Onun koynunda, kıyısında, köşesinde, belki yastık altında; zor zamanlar için ayırdığı üç beş kuruşu vardır. O , yağmurun yağacağını önceden sezer, dizlerini ovuştururken( balkonda asılı çamaşırları) hatırlatır size. Akşam üzeri, güneşin bıraktığı kızıllıktan , yarın havanın açık olacağını bilir. Yerli yersiz zamanlarda anlattığı, dinlerken sıkıldığınız anılarda, alınacak bir sürü ders vardır.

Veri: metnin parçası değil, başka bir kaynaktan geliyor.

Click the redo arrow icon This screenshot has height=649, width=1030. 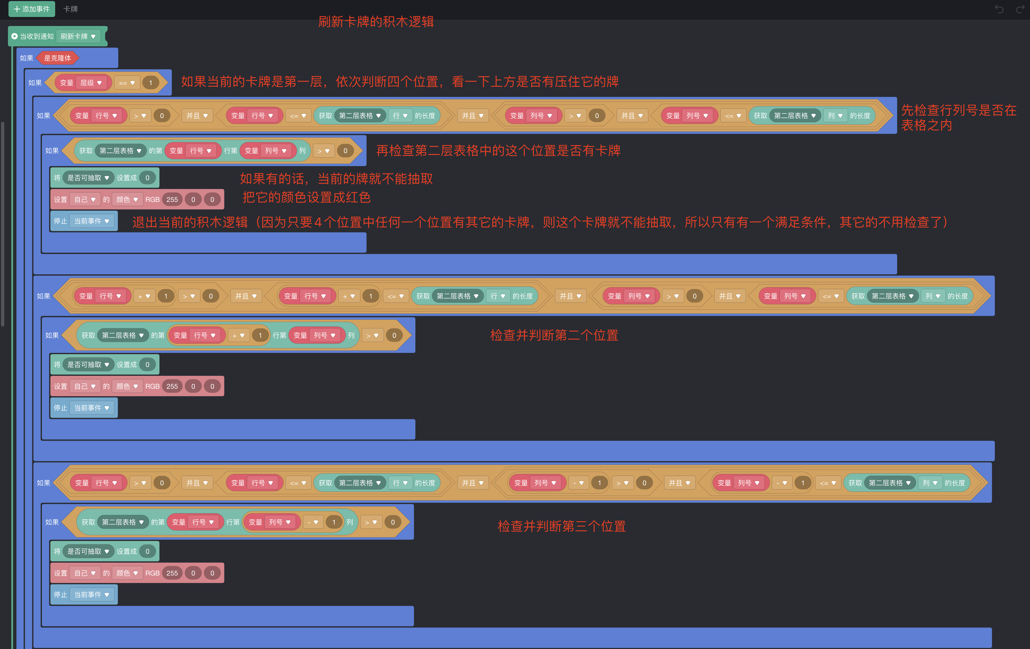(1020, 9)
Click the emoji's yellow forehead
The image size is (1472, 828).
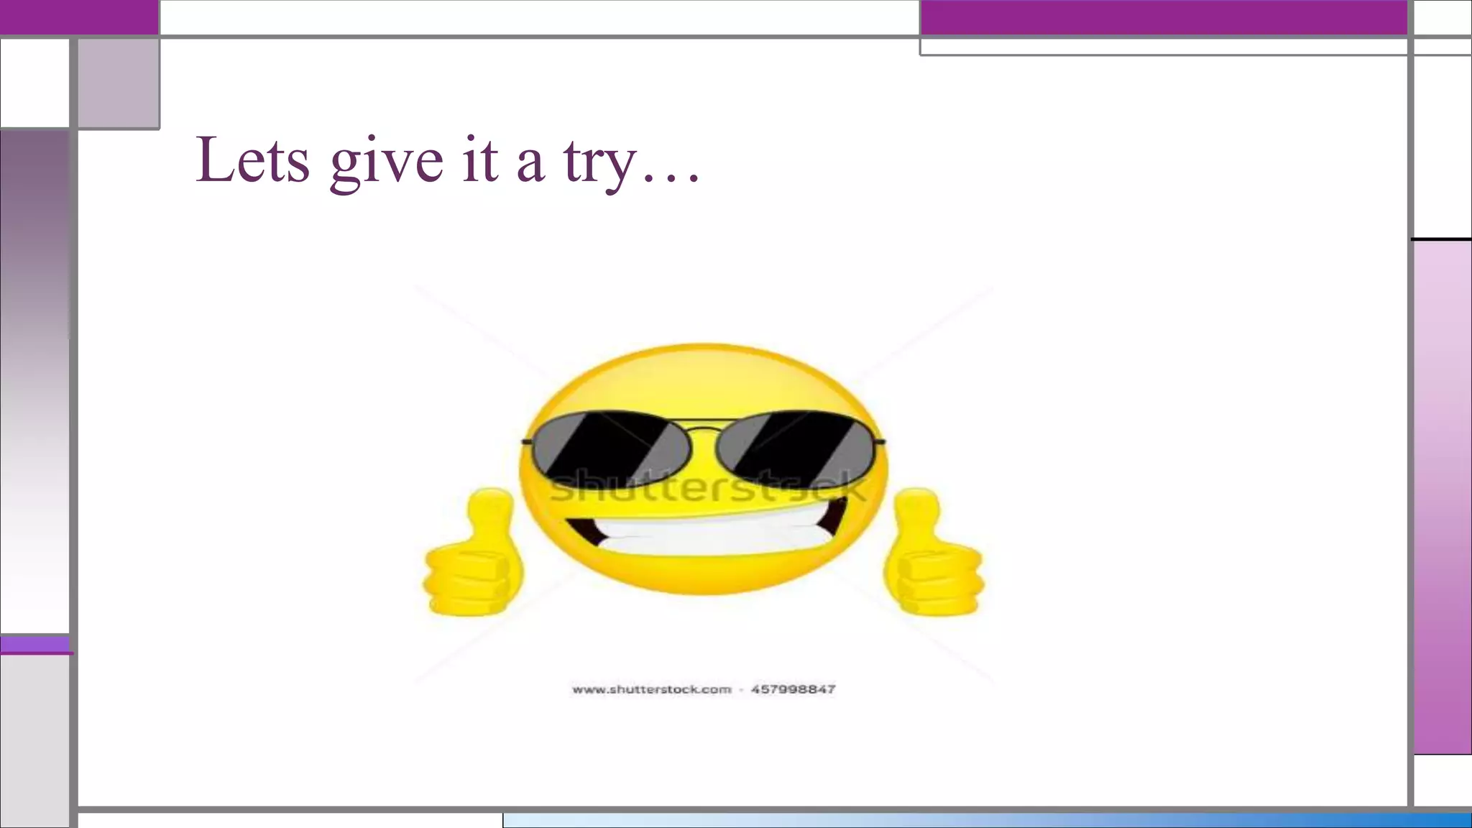[703, 381]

O yastığına her baş koyduğunda, Allah’ tan;
elden ayaktan düşmeden, kimseye yük olmadan ölmeyi diler. Sizin sağlığınız, işlerinizin rast gitmesi için dua eder. Gelinine, damadına , çocuklarına, belki torunlarına bile kırgınlıkları vardır ama; yine de hiçbirine kıyamaz.

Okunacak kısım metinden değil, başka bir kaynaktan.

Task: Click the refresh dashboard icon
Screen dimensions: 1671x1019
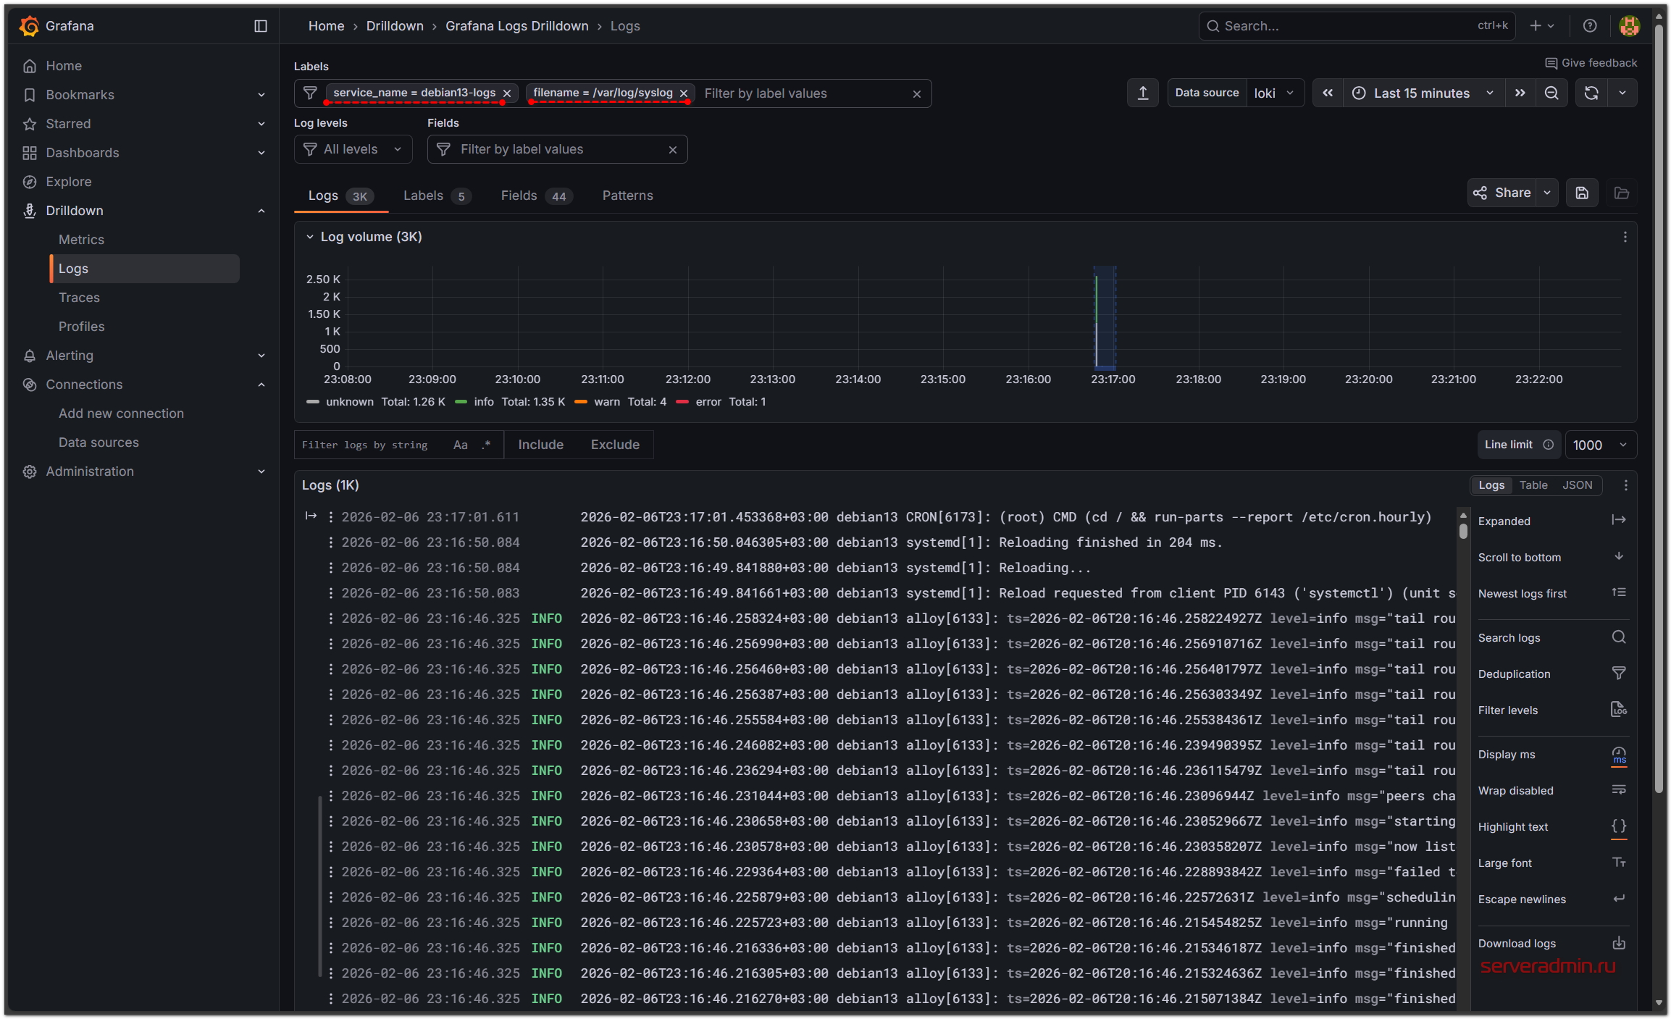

Önünde kalan zamanın, çok uzun olmadığından emindir.. Eski dostlarının çoğunu öbür dünyaya yolcu etmiştir . Yüreği nasır bağlamış, hatta ölümü kanıksamıştır bile. O, giden dostlarına rahmet dilerken, geride bırakacağı yakınlarının güven içinde olduklarını bilmek ister.
Ah bu yaşlılar var ya! Bu yaşlılar! Saçlar ağarmış, kaslar sarkmış, eklemler gevşemiş, kemikler incelmiş olsa da; yüreklerinde, ağaca, ota, buluta, güneşe verilecek sevgi, hacmi küçülen beyinlerinde sır dolu , birikim dolu, bir kara kutu vardır.